Un bailleur ne peut utiliser des références de loyers de locations meublées, tout comme des références de logements relevant du secteur HLM ou soumis à la loi du 1er septembre 1948 pour une comparaison avec des biens loués nus. Ne sont pas comparables des logements situés en étage alors que le bien loué est situé en rez-de-chaussée. Ne sont pas comparables des logements qui ne sont pas contemporains au bien loué ou dont aucun ne comporte le même nombre de pièces ou présente une surface plus importante.

 

L'expert pourra contourner ces difficultés en utilisant la méthode comparative par régression statistique ou la méthode comparative hédoniste par réduction du prix maximal.

 

Les références à fournir par le bailleur en application du Décret n° 90-780 du 31 août 1990 portant application de l'article 17-2 de la loi n° 89-462 du 6 juillet 1989 tendant à améliorer les rapports locatifs.

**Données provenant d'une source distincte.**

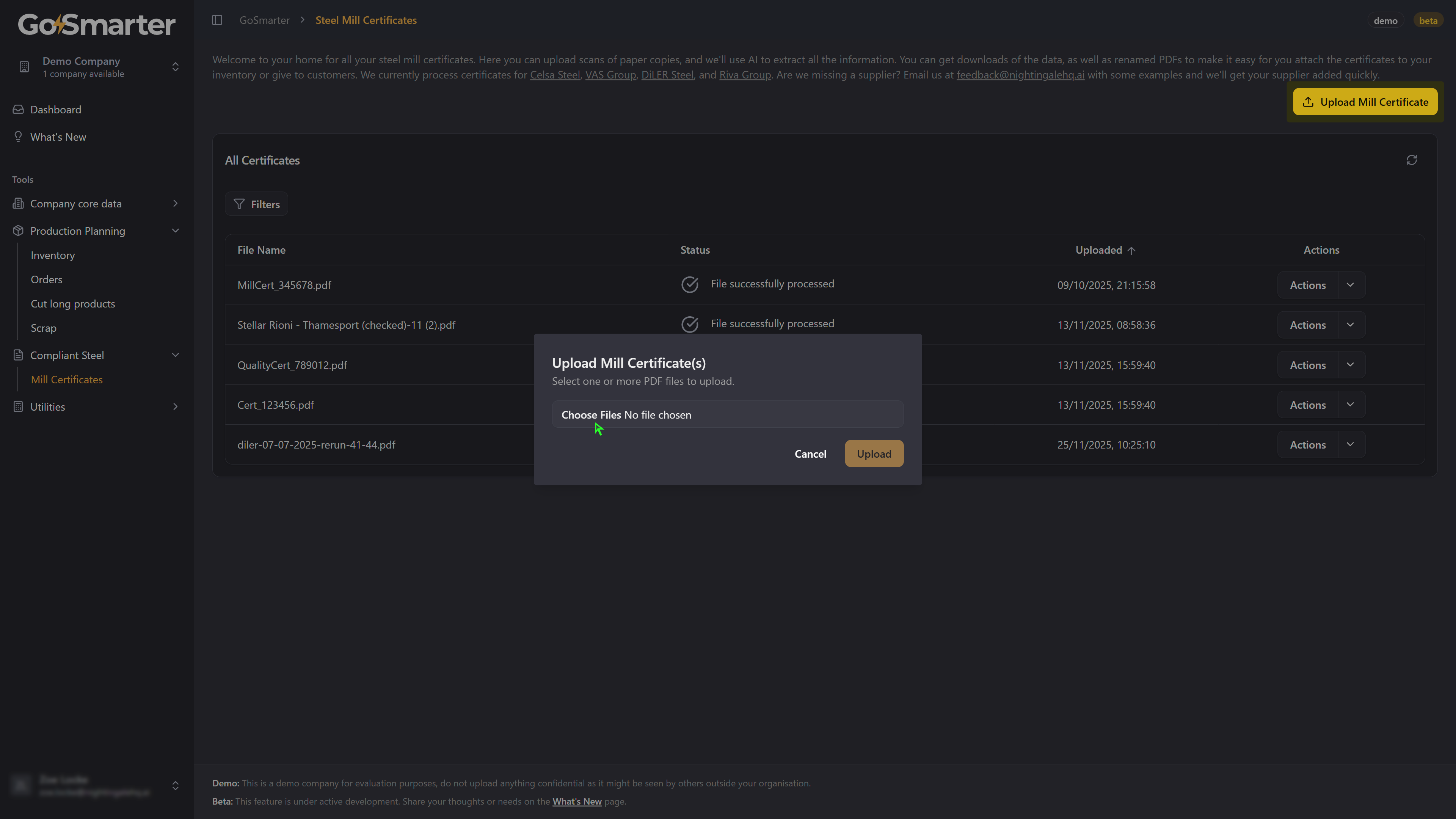Expand the Company core data section
1456x819 pixels.
(175, 204)
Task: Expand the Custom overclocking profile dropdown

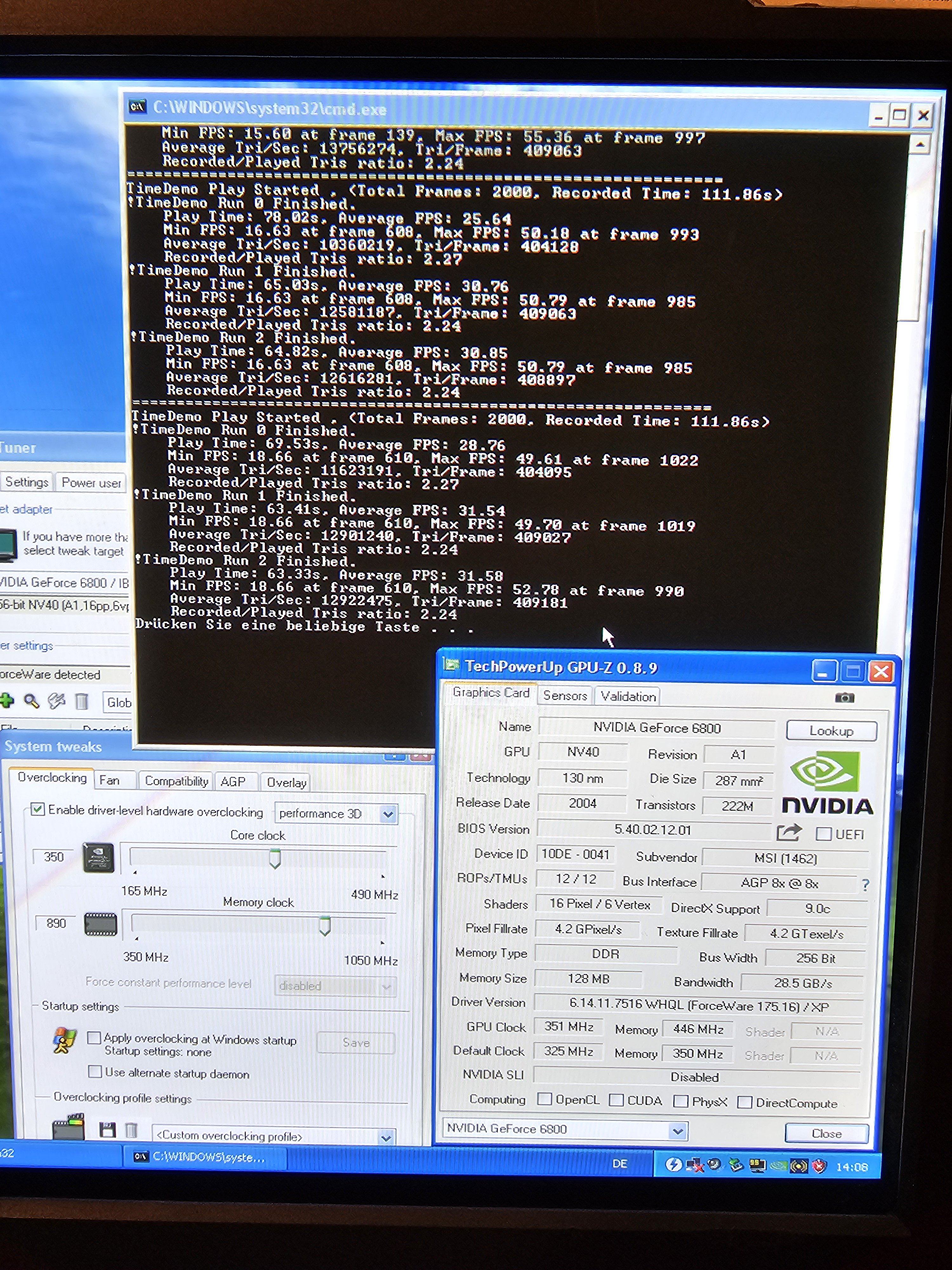Action: point(386,1137)
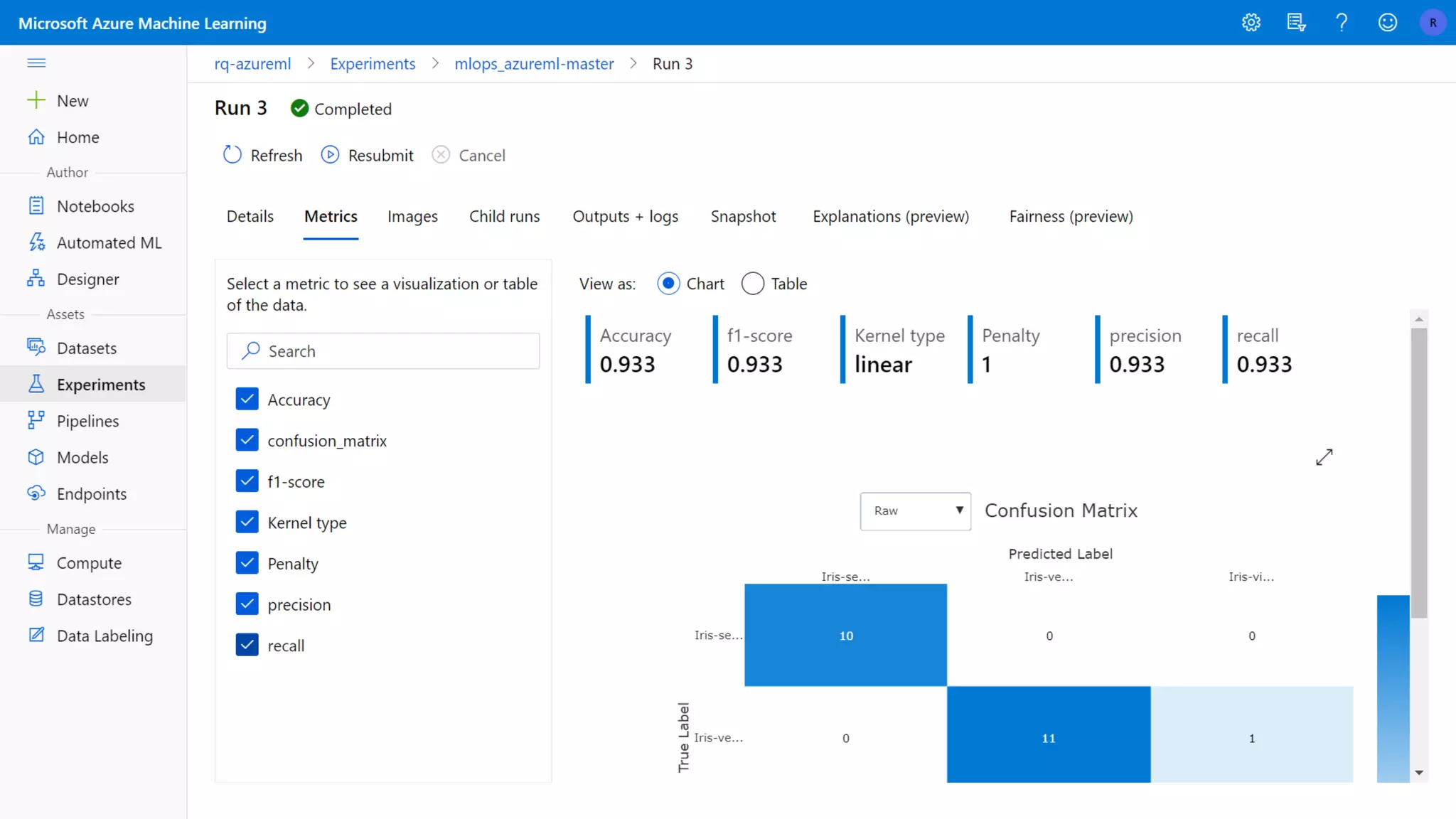Image resolution: width=1456 pixels, height=819 pixels.
Task: Open the Child runs tab
Action: 504,217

a) Le nom de la rue et la dizaine de numéros où se situe l'immeuble ;

b) Le type d'habitat, individuel ou collectif, et l'époque de construction de l'immeuble ;

c) L'étage du logement et la présence éventuelle d'un ascenseur ;

d) La surface habitable du logement et le nombre de ses pièces principales ;

e) L'existence éventuelle d'annexes prises en compte pour le loyer ;

f) L'état d'équipement du logement : notamment, w.-c. intérieurs, salle d'eau, chauffage central;

g) L'indication selon laquelle le locataire est dans les lieux depuis plus ou moins trois ans ;

h) Le montant du loyer mensuel hors charges effectivement exigé ;

i) L'année de constatation des éléments constitutifs de la référence.

 

Lorsque la détermination du montant d'un loyer manifestement sous-évalué est subordonnée à la présentation par le bailleur de références aux loyers habituellement constatés dans le voisinage pour des logements comparables, ces références sont à joindre au contrat.

 

Les références doivent porter non seulement sur des baux conclus récemment, mais également sur des baux conclus depuis plus de trois ans.

 

Dans le cadre du renouvellement d’un bail hors zones tendues, le nombre de références à fournir est en principe de trois. Mais il est de six dans les communes faisant partie d’une agglomération de plus d’un million d’habitants (comme Paris) dont la liste est fixée par le décret n° 87-818 du 2 octobre 1987. Dans les autres cas, les textes ne prévoient pas de nombre de références à fournir mais la prudence conseille de s’aligner sur le cas d’une offre de renouvellement de bail avec une augmentation de loyer hors zones tendues : soit trois références.